Cunfer added there will be some “margin improvement in Q3 but nothing dramatic”, helped by efforts to stabilise bakery. However, he predicted another 4% decline in snacks for the second half.

“I think we’ll see a lot better performance in Q4 because we feel very strongly we will have the bakery performance stabilised much more greatly at that point. We do think we’ll stabilise margins. They will not be all the way to bright, but we do think the margin profile will get better as we end the year.”

Beekhuizen said a recovery in snacks is “taking longer than anticipated” but with momentum behind the Goldfish crackers brand.

He added “elevated competitive intensity in salty weighed on volume and margins”.

“Our focus now is on maintaining the momentum within Goldfish, improving our execution within fresh bakery, and increasing our competitive position within our salty portfolio,” Beekhuizen said.

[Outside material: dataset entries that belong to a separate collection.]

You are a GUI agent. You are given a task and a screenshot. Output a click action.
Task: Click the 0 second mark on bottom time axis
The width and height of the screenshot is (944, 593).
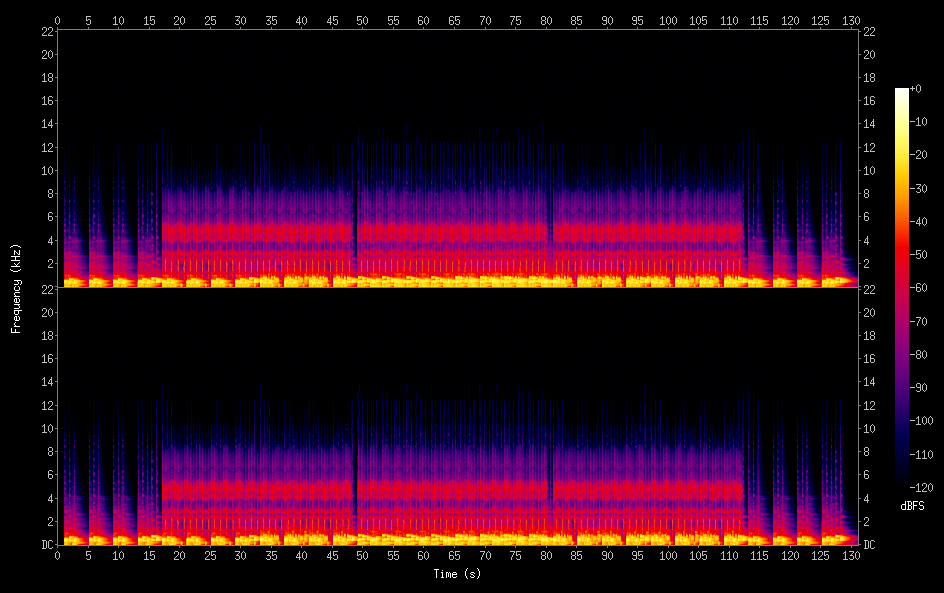(x=58, y=555)
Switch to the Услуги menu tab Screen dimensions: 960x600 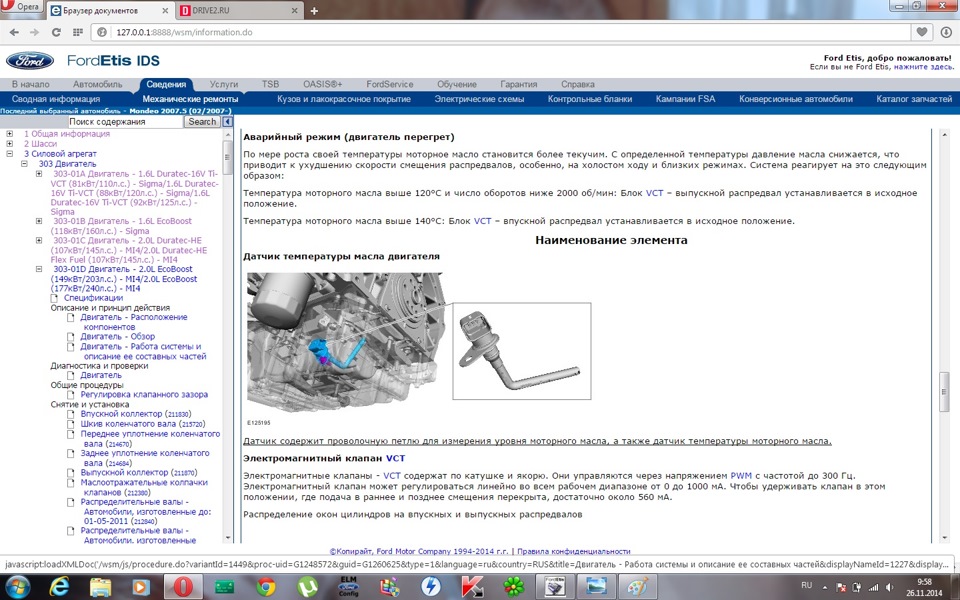[x=224, y=85]
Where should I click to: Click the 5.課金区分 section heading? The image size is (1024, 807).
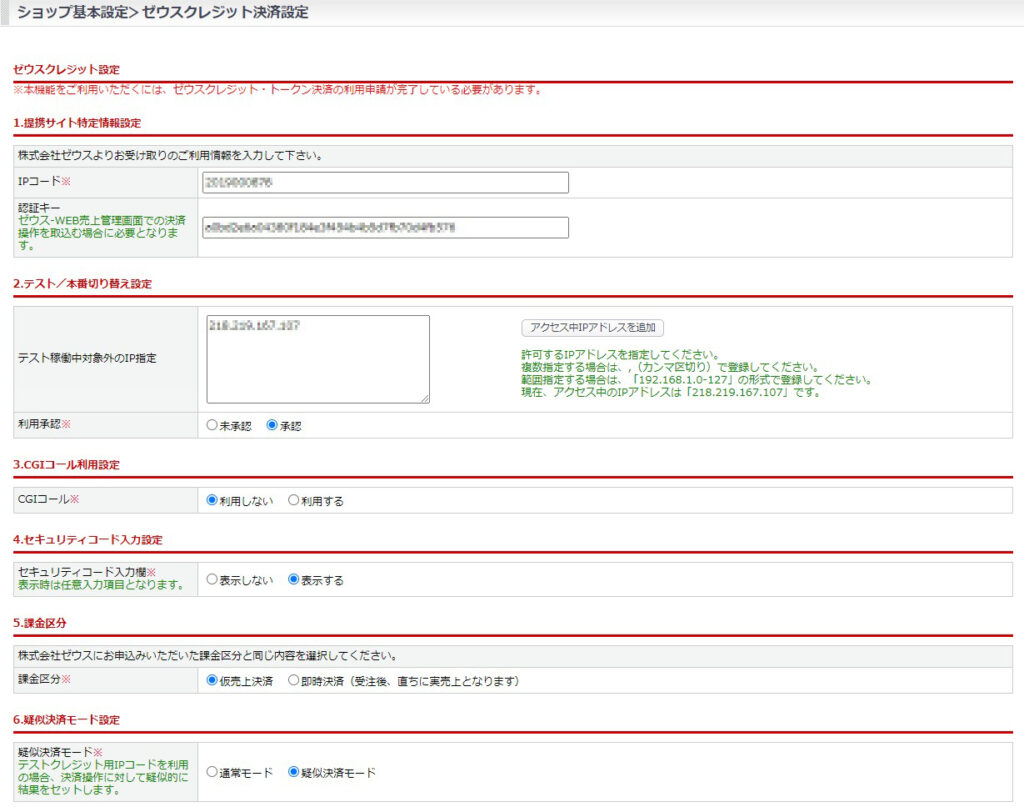pyautogui.click(x=40, y=623)
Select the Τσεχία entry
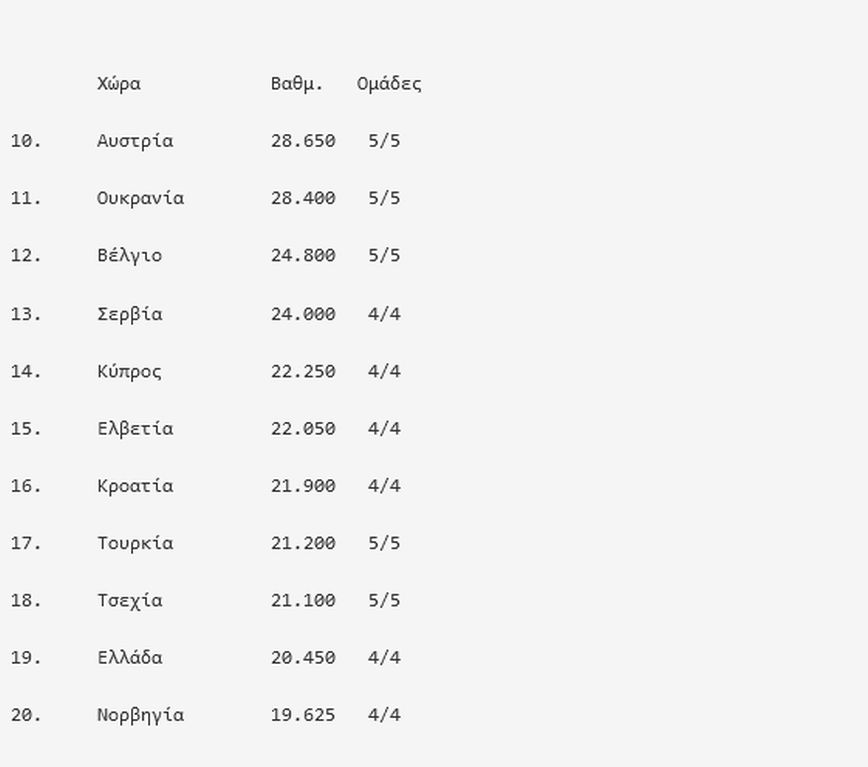Screen dimensions: 868x767 point(129,601)
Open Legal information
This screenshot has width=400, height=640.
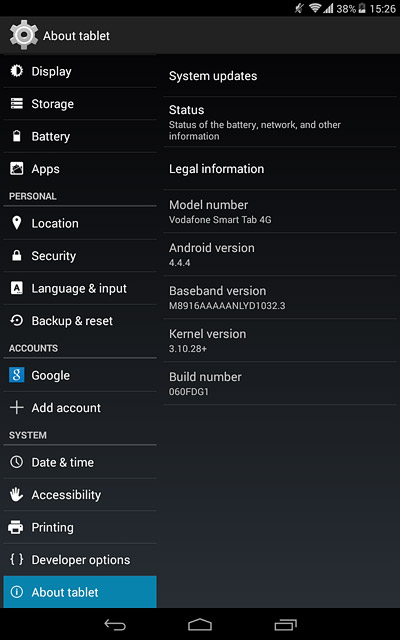(280, 169)
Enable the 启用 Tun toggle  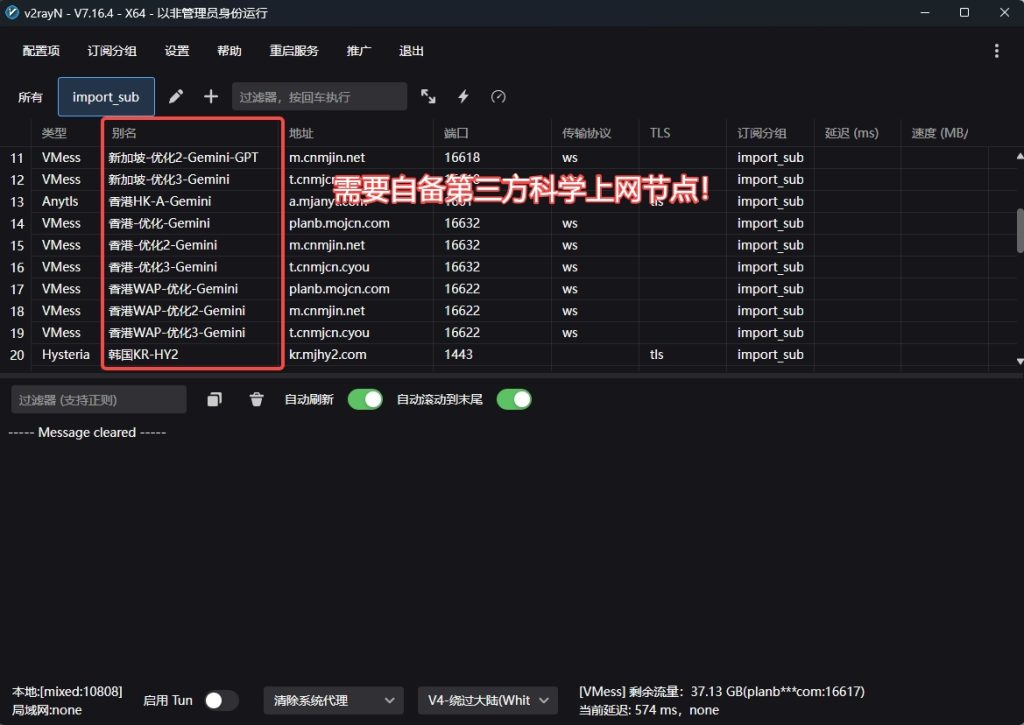221,701
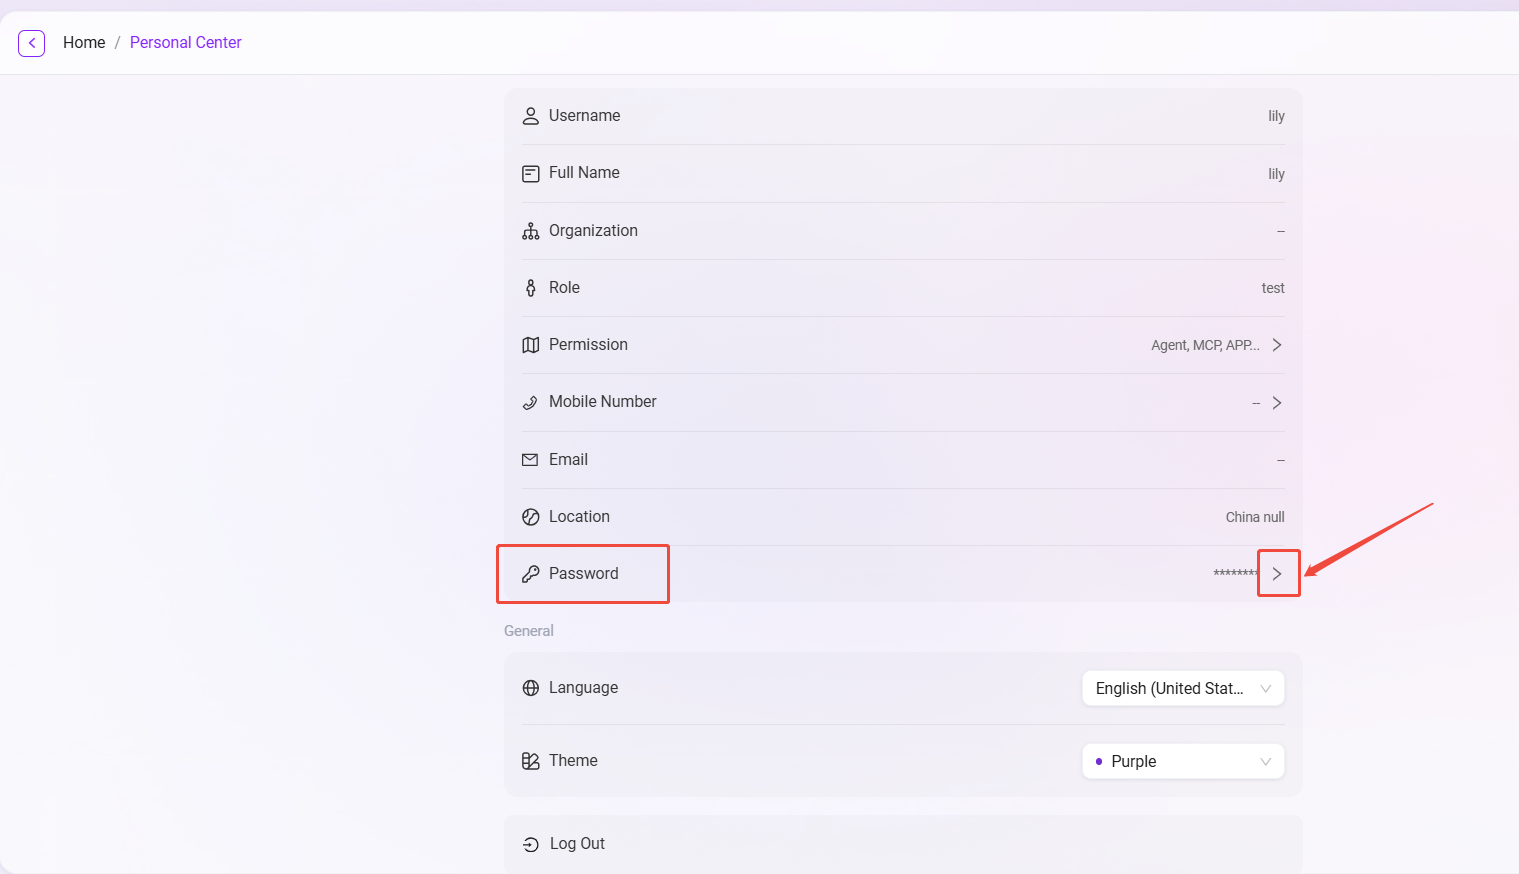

He emphasised three priorities to boost Campbell’s competitiveness in salty snacks when drummed on his plans during the Q&A.

“Making sure that we improve our competitiveness from a pricing perspective”, was one, and a focus “on the daily blocking and tackling or the in-market execution, which is absolutely critical”, as another.

Thirdly, innovation, which, he said, will be centred on premium, better-for-you and “flavour exploration”.

Campbell’s is also extending its cost-savings programme by a further $100m, Cunfer said, adding to the 2028 target of $375m, of which $180m has already been achieved, including $20m in the second quarter.

Group organic sales fell 3% in the three months to 1 February and were down 5% on a reported basis at $2.56bn. Snack sales dropped 6% in organic terms to $914m, while meals and beverages decreased 2% to $1.65bn.

Storms that hit the US in January delayed shipments and along with supply chain costs shaved 1% off second-quarter net sales, Campbell’s said, as net income slid 16% and lost 13% for the year so far.

Adjusted EBIT was down 24% and while adjusted EPS decreased 31% to $0.51.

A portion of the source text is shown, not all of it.